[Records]
* * *
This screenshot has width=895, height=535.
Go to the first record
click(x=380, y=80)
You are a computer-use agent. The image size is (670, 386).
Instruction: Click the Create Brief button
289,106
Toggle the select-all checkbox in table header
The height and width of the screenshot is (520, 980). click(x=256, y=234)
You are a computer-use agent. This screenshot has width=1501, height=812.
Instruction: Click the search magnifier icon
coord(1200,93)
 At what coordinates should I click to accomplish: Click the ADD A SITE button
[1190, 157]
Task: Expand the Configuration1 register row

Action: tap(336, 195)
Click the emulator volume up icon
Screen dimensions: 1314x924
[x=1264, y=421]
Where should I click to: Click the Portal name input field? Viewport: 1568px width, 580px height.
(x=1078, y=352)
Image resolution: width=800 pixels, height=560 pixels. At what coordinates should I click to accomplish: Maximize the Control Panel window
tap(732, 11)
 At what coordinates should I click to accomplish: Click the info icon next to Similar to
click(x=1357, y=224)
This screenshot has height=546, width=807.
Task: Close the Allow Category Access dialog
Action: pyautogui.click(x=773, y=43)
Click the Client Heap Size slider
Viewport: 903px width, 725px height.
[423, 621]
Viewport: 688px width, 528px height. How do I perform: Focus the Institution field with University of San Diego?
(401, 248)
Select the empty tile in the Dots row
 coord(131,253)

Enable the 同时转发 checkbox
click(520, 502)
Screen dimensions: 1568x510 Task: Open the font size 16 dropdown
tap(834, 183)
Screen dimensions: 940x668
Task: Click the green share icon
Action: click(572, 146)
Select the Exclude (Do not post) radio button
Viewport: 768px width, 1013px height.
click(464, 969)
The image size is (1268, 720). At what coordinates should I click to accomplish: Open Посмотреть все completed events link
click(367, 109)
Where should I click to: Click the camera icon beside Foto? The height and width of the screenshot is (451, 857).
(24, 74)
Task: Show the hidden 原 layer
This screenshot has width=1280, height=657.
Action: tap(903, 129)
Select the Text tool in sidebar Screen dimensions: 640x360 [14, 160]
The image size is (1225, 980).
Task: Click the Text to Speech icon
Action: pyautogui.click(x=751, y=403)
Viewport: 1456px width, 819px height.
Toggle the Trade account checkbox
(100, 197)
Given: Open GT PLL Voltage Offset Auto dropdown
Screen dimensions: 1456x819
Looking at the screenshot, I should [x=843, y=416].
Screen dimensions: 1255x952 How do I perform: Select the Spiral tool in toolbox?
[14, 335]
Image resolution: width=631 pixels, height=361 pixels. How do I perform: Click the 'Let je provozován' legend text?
* * *
**WHAT THE TASK REQUIRES:** Return all of the lines above verbatim, in their original order.

**COMPLETE ANSWER:**
This screenshot has width=895, height=535.
Go to the first record
click(x=380, y=80)
You are a computer-use agent. The image size is (670, 386).
Instruction: Click the Create Brief button
289,106
Toggle the select-all checkbox in table header
The height and width of the screenshot is (520, 980). click(x=256, y=234)
You are a computer-use agent. This screenshot has width=1501, height=812.
Instruction: Click the search magnifier icon
coord(1200,93)
 At what coordinates should I click to accomplish: Click the ADD A SITE button
[1190, 157]
Task: Expand the Configuration1 register row

Action: tap(336, 195)
Click the emulator volume up icon
Screen dimensions: 1314x924
[x=1264, y=421]
Where should I click to: Click the Portal name input field? Viewport: 1568px width, 580px height.
(x=1078, y=352)
Image resolution: width=800 pixels, height=560 pixels. At what coordinates should I click to accomplish: Maximize the Control Panel window
tap(732, 11)
 At what coordinates should I click to accomplish: Click the info icon next to Similar to
click(x=1357, y=224)
This screenshot has height=546, width=807.
Task: Close the Allow Category Access dialog
Action: pyautogui.click(x=773, y=43)
Click the Client Heap Size slider
Viewport: 903px width, 725px height.
[423, 621]
Viewport: 688px width, 528px height. How do I perform: Focus the Institution field with University of San Diego?
(401, 248)
Select the empty tile in the Dots row
 coord(131,253)

Enable the 同时转发 checkbox
click(520, 502)
Screen dimensions: 1568x510 Task: Open the font size 16 dropdown
tap(834, 183)
Screen dimensions: 940x668
Task: Click the green share icon
Action: click(572, 146)
Select the Exclude (Do not post) radio button
Viewport: 768px width, 1013px height.
click(464, 969)
The image size is (1268, 720). At what coordinates should I click to accomplish: Open Посмотреть все completed events link
click(367, 109)
Where should I click to: Click the camera icon beside Foto? The height and width of the screenshot is (451, 857).
(24, 74)
Task: Show the hidden 原 layer
This screenshot has width=1280, height=657.
Action: tap(903, 129)
Select the Text tool in sidebar Screen dimensions: 640x360 [14, 160]
The image size is (1225, 980).
Task: Click the Text to Speech icon
Action: pyautogui.click(x=751, y=403)
Viewport: 1456px width, 819px height.
Toggle the Trade account checkbox
(100, 197)
Given: Open GT PLL Voltage Offset Auto dropdown
Screen dimensions: 1456x819
Looking at the screenshot, I should [x=843, y=416].
Screen dimensions: 1255x952 How do I perform: Select the Spiral tool in toolbox?
[14, 335]
Image resolution: width=631 pixels, height=361 pixels. How do I perform: Click the 'Let je provozován' legend text?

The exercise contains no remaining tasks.